The ability to restrict bandwidth usage would be nice also. Dropbox leads the way here:
Dropbox is also capable of showing storage usage:
While Skydrive is pretty clueless when it comes to storage:
It’s not that important but always nice to know if I’m almost hitting the quota or not. There’s a nice view up on the SkyDrive.com site but you’ll have to go there each time to check the status:
I’m paying $9,99/month for Dropbox. For this I get 50 GB of storage, which seems to be more than enough for my needs at the moment. Alternatively I can pay $99/year in advance, which comes to $8,25/month (or about 6,2 euro).
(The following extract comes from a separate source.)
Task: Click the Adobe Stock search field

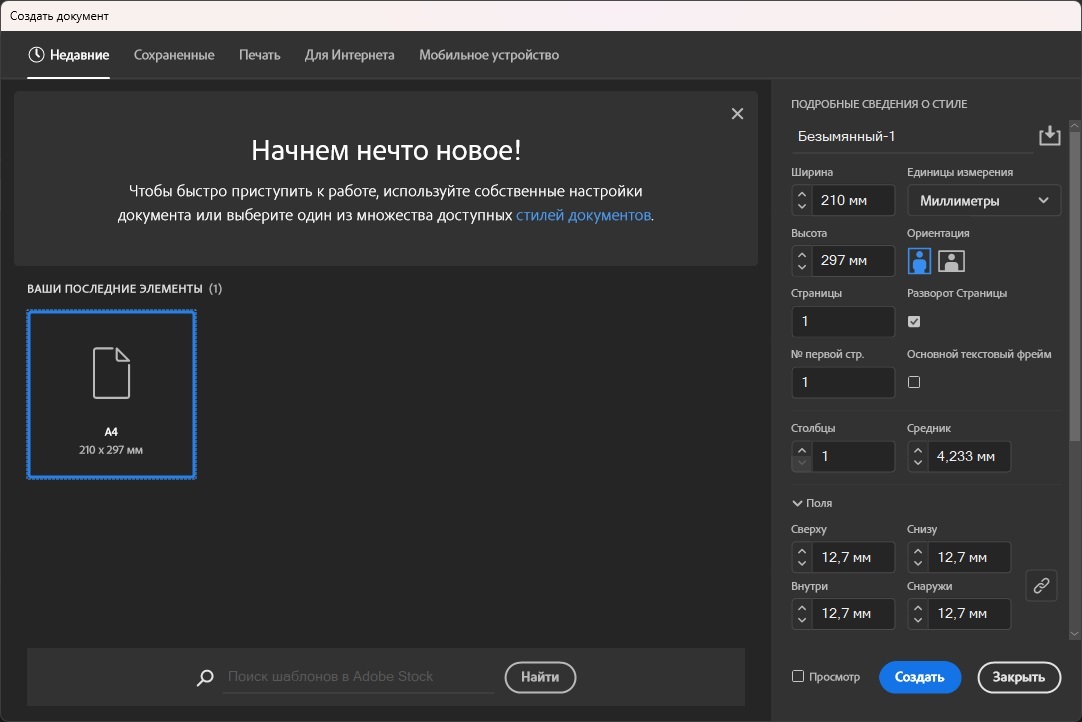Action: click(357, 677)
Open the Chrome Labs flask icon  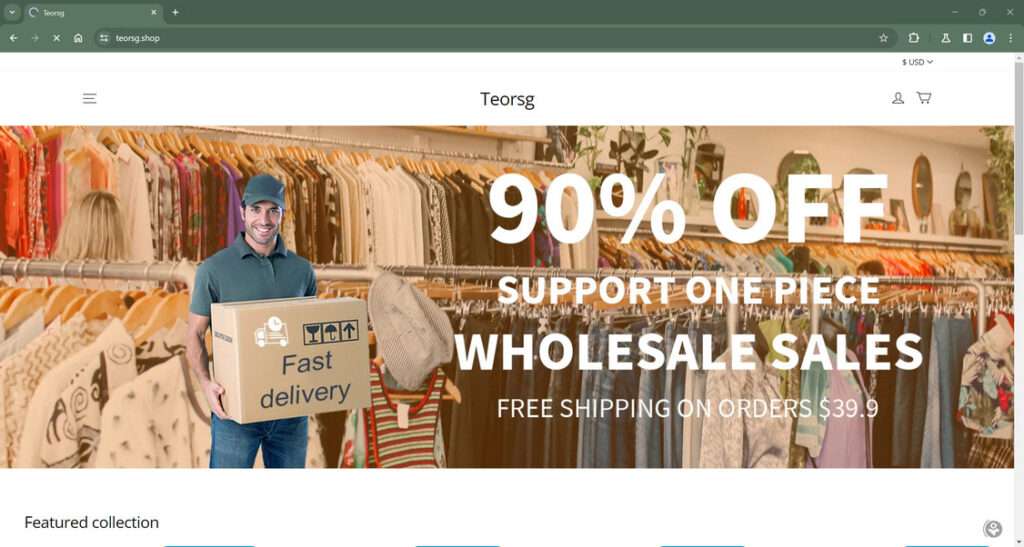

The free alternative gives you 2 GB by default.
For SkyDrive I get 25 GB by default, which is more than Dropbox gives me. I can upgrade to 45 GB for $10/year, or 75 GB for $25/year or 125 GB for $50/year. So by paying roughly half of what I’m paying Dropbox, I can get 125 GB storage, which is twice the storage I get from Dropbox.
What about security then? Dropbox states the following on security:
Secure Sockets Layer (SSL) and AES-256 bit encryption
Since Dropbox uses Amazon S3 for storage, apparently Amazon’s own security policies apply here as well. It’s pretty comprehensive. In fact, searching with the keyword “security” from *.dropbox.com, I get +10,000 hits with topics like security clarification, privacy and security.
For SkyDrive the security story doesn’t look as good. In fact, there’s not much to tell about security since apparently Microsoft believes talking about security might compromise security.
A quick search for “security” on *.skydrive.com gives me exactly one hit:
Thanks, but not really what I was looking for.
Both apps are unobtrusive once installed and configured, which is a good thing. Synchronization should be in autopilot and not require the user to check up on things. Dropbox.exe takes around 60 MB of memory when sitting idle. SkyDrive.exe takes around 20 MB when idle. It’s impossible to make any meaningful comparison between the processes, since SkyDrive might as well be offloading logic to Windows Explorer, while Dropbox might be doing the same work independently.
In Skydrive, I hate the forced Hotmail toolbar I’m given whenever I access the files through a browser. It reminds me too much of 1999, and hints at the fact that I should be using some live.com email as well – which I don’t feel is of any use to me.
In comparison, Dropbox’s UI is nice and clean and doesn’t have the historical weight of Hotmail:
For some reason whenever I open the Dropbox site, I’m automatically authenticated and logged. SkyDrive requires me to log in manually each and every time. Fix this, please.
So, which one?
I’ve been happy with Dropbox. Now that SkyDrive is around, I’m tempted to switch because of the much lower pricing. I’m not happy with the lack of documentation around security and privacy on SkyDrive, so that’s kind of a big deal to me.
For a 1.0 beta-release, the SkyDrive app is pretty solid. Hopefully in the coming versions Microsoft continues to add more configuration options while keeping the pricing at a lower level. Until then, I’ll stick with Dropbox.